» **Exercise aim**
A word-for-word repetition of all the entries is needed.

Collected data entries
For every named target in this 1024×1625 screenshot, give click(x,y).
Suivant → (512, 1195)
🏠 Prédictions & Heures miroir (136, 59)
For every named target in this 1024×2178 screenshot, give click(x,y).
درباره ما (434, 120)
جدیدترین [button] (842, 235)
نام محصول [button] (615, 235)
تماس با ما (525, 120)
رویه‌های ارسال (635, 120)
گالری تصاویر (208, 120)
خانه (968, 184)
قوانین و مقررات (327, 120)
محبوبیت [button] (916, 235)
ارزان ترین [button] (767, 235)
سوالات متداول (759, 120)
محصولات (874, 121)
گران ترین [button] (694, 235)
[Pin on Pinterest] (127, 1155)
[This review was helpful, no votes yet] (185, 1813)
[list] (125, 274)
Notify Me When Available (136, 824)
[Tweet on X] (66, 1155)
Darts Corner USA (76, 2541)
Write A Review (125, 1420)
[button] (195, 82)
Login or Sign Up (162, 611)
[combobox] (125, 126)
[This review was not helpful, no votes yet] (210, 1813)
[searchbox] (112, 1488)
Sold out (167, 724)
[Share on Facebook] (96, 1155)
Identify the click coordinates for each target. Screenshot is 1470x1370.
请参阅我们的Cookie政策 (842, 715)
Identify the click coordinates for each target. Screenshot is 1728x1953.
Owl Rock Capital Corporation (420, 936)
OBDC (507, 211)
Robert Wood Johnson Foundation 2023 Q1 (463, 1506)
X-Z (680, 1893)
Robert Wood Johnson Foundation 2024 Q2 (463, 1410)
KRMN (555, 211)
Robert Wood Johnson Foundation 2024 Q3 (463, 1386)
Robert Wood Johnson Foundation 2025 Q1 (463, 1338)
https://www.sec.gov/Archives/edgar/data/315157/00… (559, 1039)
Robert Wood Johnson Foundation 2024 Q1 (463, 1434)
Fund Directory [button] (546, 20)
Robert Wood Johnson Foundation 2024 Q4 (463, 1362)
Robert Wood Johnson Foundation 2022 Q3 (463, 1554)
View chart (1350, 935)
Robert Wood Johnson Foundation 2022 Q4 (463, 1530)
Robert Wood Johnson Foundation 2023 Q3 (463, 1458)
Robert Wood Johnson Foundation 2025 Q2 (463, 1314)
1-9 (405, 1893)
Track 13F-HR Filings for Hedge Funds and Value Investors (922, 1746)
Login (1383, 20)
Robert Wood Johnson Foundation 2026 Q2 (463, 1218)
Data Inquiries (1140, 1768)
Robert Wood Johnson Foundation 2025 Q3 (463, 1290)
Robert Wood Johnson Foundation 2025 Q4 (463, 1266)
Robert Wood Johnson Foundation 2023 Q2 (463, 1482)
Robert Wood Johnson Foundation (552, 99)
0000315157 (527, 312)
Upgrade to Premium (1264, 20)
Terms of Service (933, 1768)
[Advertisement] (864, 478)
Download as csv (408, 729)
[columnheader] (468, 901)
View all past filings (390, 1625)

» **Task answer**
For every named target in this 1024×1625 screenshot, give click(x,y).
Suivant → (512, 1195)
🏠 Prédictions & Heures miroir (136, 59)
For every named target in this 1024×2178 screenshot, give click(x,y).
درباره ما (434, 120)
جدیدترین [button] (842, 235)
نام محصول [button] (615, 235)
تماس با ما (525, 120)
رویه‌های ارسال (635, 120)
گالری تصاویر (208, 120)
خانه (968, 184)
قوانین و مقررات (327, 120)
محبوبیت [button] (916, 235)
ارزان ترین [button] (767, 235)
سوالات متداول (759, 120)
محصولات (874, 121)
گران ترین [button] (694, 235)
[Pin on Pinterest] (127, 1155)
[This review was helpful, no votes yet] (185, 1813)
[list] (125, 274)
Notify Me When Available (136, 824)
[Tweet on X] (66, 1155)
Darts Corner USA (76, 2541)
Write A Review (125, 1420)
[button] (195, 82)
Login or Sign Up (162, 611)
[combobox] (125, 126)
[This review was not helpful, no votes yet] (210, 1813)
[searchbox] (112, 1488)
Sold out (167, 724)
[Share on Facebook] (96, 1155)
Identify the click coordinates for each target. Screenshot is 1470x1370.
请参阅我们的Cookie政策 (842, 715)
Identify the click coordinates for each target. Screenshot is 1728x1953.
Owl Rock Capital Corporation (420, 936)
OBDC (507, 211)
Robert Wood Johnson Foundation 2023 Q1 (463, 1506)
X-Z (680, 1893)
Robert Wood Johnson Foundation 2024 Q2 (463, 1410)
KRMN (555, 211)
Robert Wood Johnson Foundation 2024 Q3 (463, 1386)
Robert Wood Johnson Foundation 2025 Q1 (463, 1338)
https://www.sec.gov/Archives/edgar/data/315157/00… (559, 1039)
Robert Wood Johnson Foundation 2024 Q1 (463, 1434)
Fund Directory [button] (546, 20)
Robert Wood Johnson Foundation 2024 Q4 (463, 1362)
Robert Wood Johnson Foundation 2022 Q3 (463, 1554)
View chart (1350, 935)
Robert Wood Johnson Foundation 2022 Q4 (463, 1530)
Robert Wood Johnson Foundation 2023 Q3 (463, 1458)
Robert Wood Johnson Foundation 2025 Q2 (463, 1314)
1-9 (405, 1893)
Track 13F-HR Filings for Hedge Funds and Value Investors (922, 1746)
Login (1383, 20)
Robert Wood Johnson Foundation 2026 Q2 (463, 1218)
Data Inquiries (1140, 1768)
Robert Wood Johnson Foundation 2025 Q3 (463, 1290)
Robert Wood Johnson Foundation 2025 Q4 (463, 1266)
Robert Wood Johnson Foundation 2023 Q2 (463, 1482)
Robert Wood Johnson Foundation (552, 99)
0000315157 (527, 312)
Upgrade to Premium (1264, 20)
Terms of Service (933, 1768)
[Advertisement] (864, 478)
Download as csv (408, 729)
[columnheader] (468, 901)
View all past filings (390, 1625)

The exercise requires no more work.